Western countries have employed an entirely different approach from emerging market countries in the effort to stimulate their economies out of the global recession. The European [EU] Union and the United States particularly employed low cost strategies to stimulate output in readiness for an eventual global economic recovery. On the other hand, Nigeria and other emerging market economies employed high interest rates to defend local currencies without any strategic back up policy thrust in the event of a global economic recovery.
Now that the global economy is on the recovery process, the real costs and gains of these approaches are beginning to be unveiled. The apparent shortsightedness of emerging market economies is going to cost them their domestic markets, if the Economic Partnership Agreement, on trade liberalisation between the EU and the Economic Community of West African States is signed as currently proposed.
The low cost strategy of western countries has now been perfected to capture the internal markets of countries that have employed high interest rates to stifle domestic output. This is where Nigeria and other emerging markets have missed it again, finding themselves ill-equipped to take advantage of new export opportunities arising from global economic recovery.
As the global economic recovery begins to gain speed, Europe is well ready to ship out low cost consumer goods coming out of their elaborate monetary easing. The next move therefore for the Union is to press for trade liberalisation, knowing that emerging market economies, being circumscribed by pressures on exchange rate, aren’t in a position to compete in the export market. While we have been preoccupied with attracting portfolio investments, they have been perfecting plans to seize our internal market.
Nigeria and other emerging market economies will be constrained in responding to export opportunities being created by rising consumption spending in a recovering global economy. This is because the economies of these countries have been structured to respond to global economic declines using high interest rates to attract portfolio investments.
While the western nations were rebuilding their domestic economies, we in emerging markets have neglected domestic output through the use of high interest rates. In a recovering global economic situation therefore, Nigeria will soon come to the discovery that it lacks what it needs to take advantage of rising demand for consumer goods both locally and in the advanced economies.
The high interest rate policy that has helped us to defend exchange rate now stands in the way of growing domestic output and exports. The high cost of production involved also means we will be unable to compete with low cost imports even at home. The question is not the EU giving us access to its 300 million consumer market. The issue is that we are ill equipped to take advantage of that opportunity for now. If we eventually succumb to the EU pressure to sign free trade agreement that has been proposed, their low cost products are capable of completely silencing our domestic industrial engines.

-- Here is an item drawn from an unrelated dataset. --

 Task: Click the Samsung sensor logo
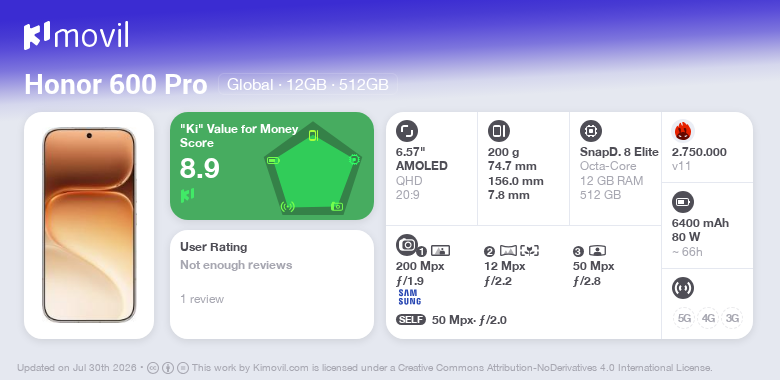[409, 297]

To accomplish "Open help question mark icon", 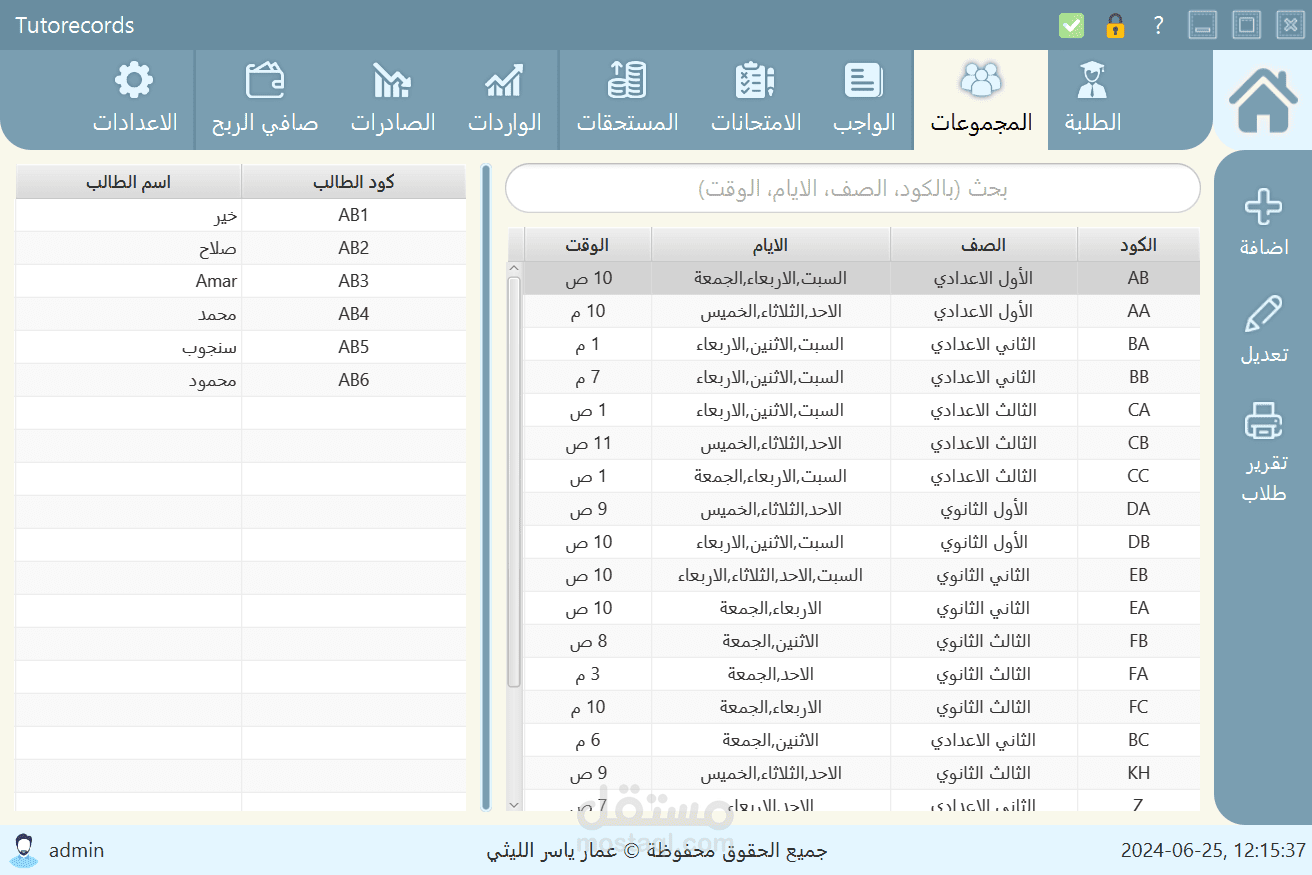I will (x=1158, y=25).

Even if we decline to sign the agreement, the availability of low cost consumer goods stands to undermine our economy through smuggling in our nation with porous borders. Therefore, we need to balance the policy of defending exchange rate with the emerging necessity to defend our internal market as well.
The large internal market is a great resource Nigeria should capitalise on to create the much needed jobs. In order to build internal capacity, we need to extend to other sectors and industries the import substitution strategy that has worked well in cement manufacturing and which is now working in the bakery business.
We are highly appreciative of the fact that we have here a trade and industry ministry that clearly understands the risk we are facing with what our trade partners want us to do. It can be seen clearly why Segun Aganga, trade and industry minister, is vehemently opposed to signing the trade liberalisation agreement with Europe as proposed. It is not a surprise that the man, who authored the new automotive policy aimed at boosting local industry development, is demanding the review and amendment of certain aspects of the partnership agreement that are inimical to the interest of our economy.
We can see clearly the danger of throwing our borders wide open to economies that are producing cheaper goods than we do. We can understand why an economy that is in dare need of creating jobs for our people cannot afford to embark upon eliminating trade barriers for now. It can be easily understood that this is just about the worst time ever for us to consider a free trade practice.
At the moment, Nigeria and other ECOWAS countries do not have any significant export activities to Europe. This means that entering into such a trade liberalisation agreement will amount to dumping of foreign products. Development of capacity for industrial production needs to precede an agreement of how to trade in the global market.
It is becoming obvious that monetary policy primarily focused on defending exchange rate can cost us our domestic market. We need to urgently rebalance policies to stimulate domestic demand at low cost even as we try to ensure exchange rate stability. This will avoid leaving our economy vulnerable to an influx of cheap imports from countries that have all along courted their own production with low interest rates and other stimulatory policies.
If we miss these strategic steps now, we will no doubt end up having a more import dependent consumer market than we have ever seen before. If we let that happen, it will require more time and effort in the future to redress the situation than the steps we can begin to take right now.
Unemployment and under employment will reach a flash point, as industries fold up productive operations and take to importation and distribution of EU’s manufactures. The more we delay, the more we will need to run a new regime of low cost policy measures consistently and raise new tariff barriers latter to be able to reclaim even our domestic market that has continued to slip off the hands of our domestic producers.